(Stored data entries)
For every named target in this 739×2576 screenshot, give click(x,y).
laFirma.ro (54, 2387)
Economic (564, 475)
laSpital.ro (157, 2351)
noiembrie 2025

◆ Task instructions: Return every line above exactly.

◆ Exercise solution:
For every named target in this 739×2576 screenshot, give click(x,y).
laFirma.ro (54, 2387)
Economic (564, 475)
laSpital.ro (157, 2351)
noiembrie 2025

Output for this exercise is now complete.